Windows Driver Signing - Introduction
Code signing is the process of digitally signing your code to confirm the software publisher and guarantee that the code has not been changed since it was signed by the publisher. To be more specific, a signed driver is a driver sealed with a digital signature, which assures that the original contents of the driver package have not been altered since the driver was signed by a publisher that has verified its identity with a certification authority. This helps users determine whether the software can or cannot be trusted. If a driver is unsigned, or signed by an unknown publisher, Windows will alert the user with a pop-up message like the one below.
Windows Driver Signing - Synopsis
- Obtain a code signing certificate.
- Download and install the necessary tools.
- Generate the .cat file.
- Download the Cross-Signing certificate.
- Sign and timestamp the driver.
- Verify the driver’s signature.
Windows Driver Signing - Analysis
Obtain a code signing certificate.
The first thing you need to do before starting the driver’s signing process is choose a certificate issuer and purchase a code signing certificate. Digital certificates allow developers to digitally sign code in order to prove that it has not been altered by a third party, as well as prevent the annoying warning messages that appear during a program’s installation. For drivers signing, codebender uses an Extended Validation (EV) Code Signing Certificate provided by Digicert.
Download and install the necessary tools.
After you’ve obtained the certificate, you will need two tools that will help you during the driver signing process: SignTool and Inf2Cat. Inf2Cat will be used to generate the security catalog file (.cat file), while SignTool will be used to sign it. Inf2Cat tool is provided by Microsoft via the Windows Driver Kit (WDK), and SignTool can be obtained through the Windows Software Development Kit. Some versions of the Windows SDK are included in Visual Studio installation.
Generate the .cat file.
Once you have obtained the certificate and installed the tools, you are ready to create the .cat file for your driver using the Inf2Cat tool. Navigate to C:\ , create a folder (e.g MyDriver) and copy your .inf file inside.
Open x86 Free Build Environment by navigating to Windows Driver Kits, WDK YourBuildNumber,Build Environments, Windows 7, and clicking on x86 Free Build Environment.
Run the command:
inf2cat /v /driver:C:\MyDriver\ /os:XP_X86,XP_X64,Vista_X86,Vista_X64,7_X86,7_X64
Syntax:
inf2cat /v /driver:path /os:os1,os2,...
/v: Configures inf2cat to display verbose information in a command window.
/driver:path: Path to the directory that contains the .inf file.
/os:os1os2,...: Configures inf2cat to verify that a driver's .inf file complies with the signing requirements for the Windows versions that are specified by WindowsVersionList.
If the catalog generation was successful you will be able to see the message: Catalog generation complete. and mydriver.cat file will appear inside C:\MyDriver\ directory.

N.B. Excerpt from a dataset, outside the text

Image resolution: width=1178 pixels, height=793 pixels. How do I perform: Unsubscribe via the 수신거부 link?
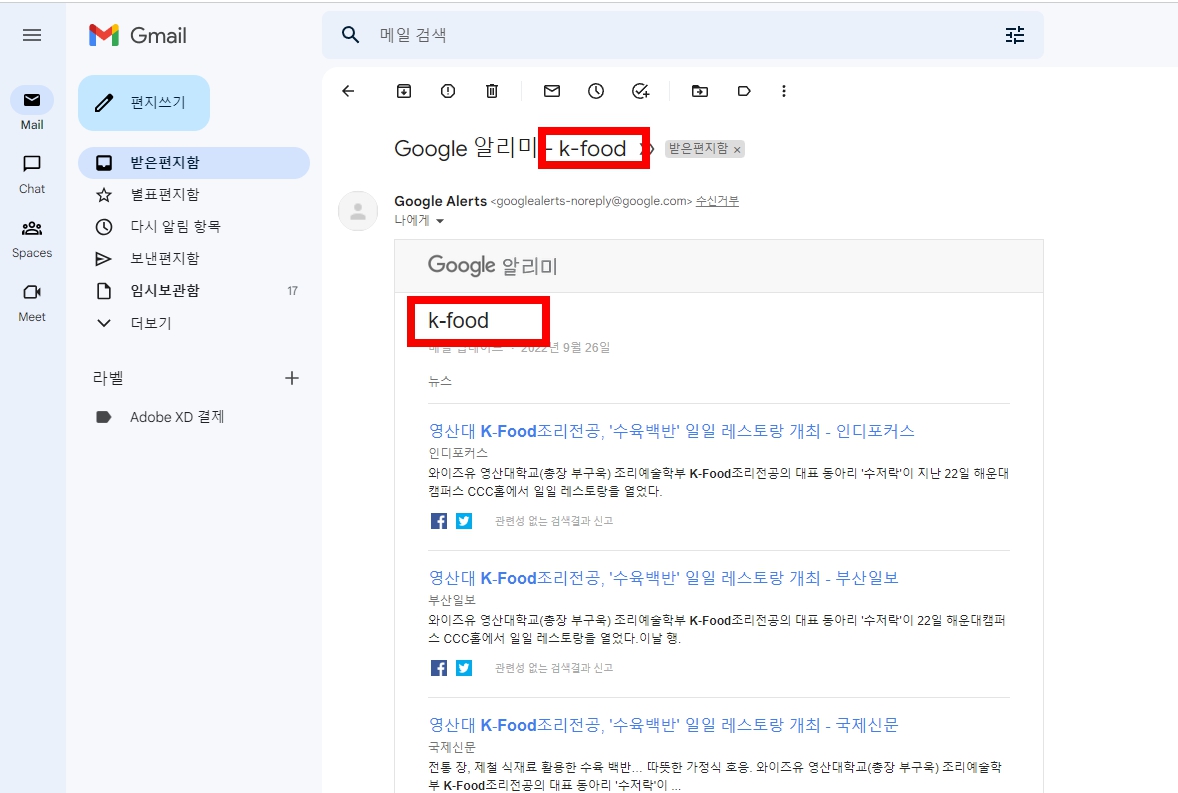[x=716, y=201]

Download the Cross-Signing certificate.
In order to be able to use SignΤool and sign your driver, you will need to download and copy your CA’s Code Signing Cross-Certificate on the folder where your .cat file is located. You will need to specify this certificate in SignΤool. Microsoft provides a list of cross-signing certificates they currently support, which the developer can download and use during the signing process.
Sign and timestamp the driver.
Once the catalog file generation is completed, you will finally be able to sign and timestamp your driver. It is important to timestamp your signatures so that they will continue to work after your certificate’s expiration. To timestamp your signature, you will have to include an argument of the form /t https://timestampserver/ when you invoke SignTool.
To sign your .inf file run the command:
signtool sign /V /ac "C:\MyDriver\DigiCert High Assurance EV Root CA.crt" /t https://timestamp.digicert.com /n "CODEBENDER OOD" C:MyDriver\mydriver.cat
Syntax: signtool sign /V /ac "cross-signing-certificate" /t URL /n "subject-certificate-name" catFile
sign: Command used to sign files.
/ac "cross-signing-certificate": The cross-signing certificate downloaded previously.
/V: Configures signtool to display verbose information in a command window.
/t URL: Specifies the URL of the timestamp server.
/n "subject-certificate-name": Specifies the name of the subject of the signing certificate.
catFile: The catalog file that you want to sign.
Verify the driver’s signature.
To verify that your cat file was successfully signed you can use the following command:
signtool verify /v /kp /c C:\MyDriver\mydriver.cat
The verify command configures SignTool to verify the signature that is embedded in the catalog file.
Syntax: signtool verify /v /kp /c catFile
verify: Command used to verify signature. /v: Configures signtool to display verbose information in a command window.
/kp: Configures SignTool to perform the verification by using the x64 kernel-mode driver signing policy.
/c catFile: Specifies the catalog file by name.
I hope that you have enjoyed reading my post!